860P.512 Residence/25

The Minister in Latvia (Coleman) to the Secretary of State

No. 7864

Sir: I have the honor to refer to the Legation’s despatch No. 7309, dated October 23, 1930, and the Department’s Instruction No. 772, of October 28, 1930, concerning the sojourn tax which is being applied to American citizens in Latvia, and to enclose for the Department’s information, a copy of the Legation’s Note dated May 22, 1931, and a memorandum of a conversation which took place on July 6, 1931, between an official of the Foreign Office and a member of the Legation’s staff, on this subject.

Respectfully yours,

F. W. B. Coleman
[Enclosure 1]

The American Minister (Coleman) to the Latvian Prime Minister and Minister for Foreign A fairs (Ulmanis)

Excellency: I have the honor to refer to this Legation’s Notes dated February 27, 1929, June 4, 1929, October 18, 1929, March 3, 1930, and September 29, 1930, in which the attention of Your Excellency’s predecessors was called to the desire of my Government to secure the complete abolition of the Latvian sojourn tax on American citizens residing in Latvia.

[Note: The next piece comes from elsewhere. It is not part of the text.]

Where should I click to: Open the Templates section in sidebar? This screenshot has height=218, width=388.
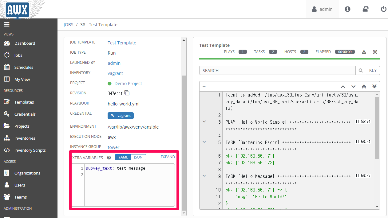pyautogui.click(x=25, y=102)
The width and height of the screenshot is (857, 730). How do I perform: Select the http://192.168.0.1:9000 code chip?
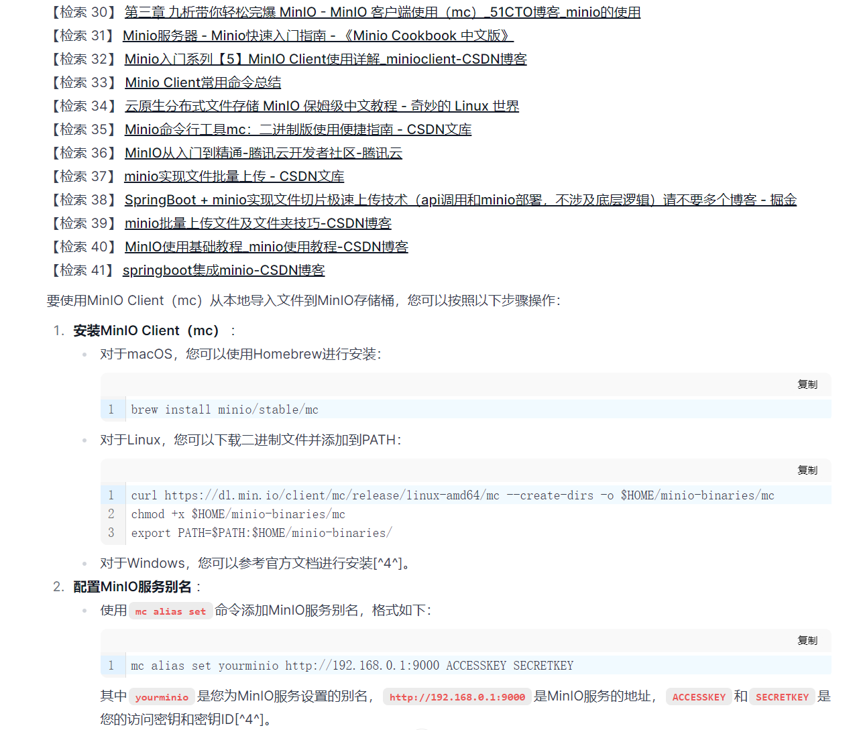point(457,697)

In these Notes, the hope of my Government was expressed that, as Latvian nationals in the United States are not required to pay a sojourn tax and as the second paragraph of the Latvian law of March 7, 1927, contemplates that the sojourn tax in Latvia shall be executed on the basis of reciprocity, the Latvian Government might see its way to arrange for the exemption of American nationals from this tax.

In a Note from the Latvian Foreign Office dated October 22, 1930, I was informed that the appropriate Latvian authorities had found it possible “to settle this question by fixing a registration fee of Ls. 2 for a year or for each time a permit of sojourn is issued.”

[Page 326]

Since the registration fees mentioned above appear to be nothing else than a form of sojourn tax, I have the honor again to express the hope that Your Excellency’s Government will arrange for the exemption of American nationals from this tax.

I avail myself [etc.]

[File copy not signed]
[Enclosure 2]

Memorandum by the Second Secretary of the American Legation (Gallman) of a Conversation With the Chief of the Administrative Division of the Latvian Foreign Office (Munters), July 6, 1931

1.
At the request of Mr. Munters, Chief of the Administrative Division of the Foreign Office, I called on him today to discuss the Legation’s Note of May 22, 1931, in which the hope was again expressed that the Latvian Government would arrange for the exemption of American nationals from the payment of the registration fee of two lats, which is being applied to American nationals instead of the sojourn tax.
2.
Mr. Munters stated that a formal acknowledgment of the Legation’s Note would embarrass the Foreign Office since it could merely reply that the Ministry of the Interior is not disposed to exempt American nationals from the payment of this fee. He added that the Foreign Office was desirous of avoiding a protracted exchange of notes dealing with the legal aspects of this matter, which such a reply would give rise to.
3.
Mr. Munters explained, confidentially, that the Ministry of the Interior had adopted the policy of charging a sojourn tax, which varies in the case of different nationals, as a means of discouraging certain nationals from sojourning in Latvia. The charge is fixed at a nominal amount in the case of those nationals which Latvia welcomes. The highest annual tax is sixty lats. American nationals are subject only to an annual tax of two lats. This he added was the lowest with the exception of that paid by British nationals, which is a fee of one lat.
4.
Mr. Munters then pointed out that the fee, in the case of British nationals, was fixed at one lat in view of the one shilling fee charged foreigners by the British Government. He stated, moreover, that an attempt would be made to induce the British Government to agree to an arrangement whereby British nationals would pay two lats in Latvia. Should it be found that such an arrangement could not be effected, then the fee for American nationals would be reduced to one lat, thus placing American nationals on the same footing as British nationals and according American nationals, in the opinion of the Latvian Government, most favored nation treatment as provided [Page 327] in the Treaty of Friendship, Commerce and Consular Rights between the United States and Latvia.
5.
So far as the question of reciprocity is concerned, Mr. Munters stated that, in view of the sojourn fee now being charged American nationals, the Latvian Government could not, of course, voice any protest in case a similar fee were charged Latvian nationals in the United States.
6.
I told Mr. Munters that the Legation did not desire to embarrass the Foreign Office unduly and that since the Foreign Office preferred not to make a formal reply to the Legation’s Note, I would prepare a memorandum of his statements to be filed in lieu of such a reply. I added, however, that such action should not be interpreted as a recognition of the right of the Latvian Government to impose a sojourn fee on American nationals and that the Legation reserved the right to take this matter up again with the Foreign Office.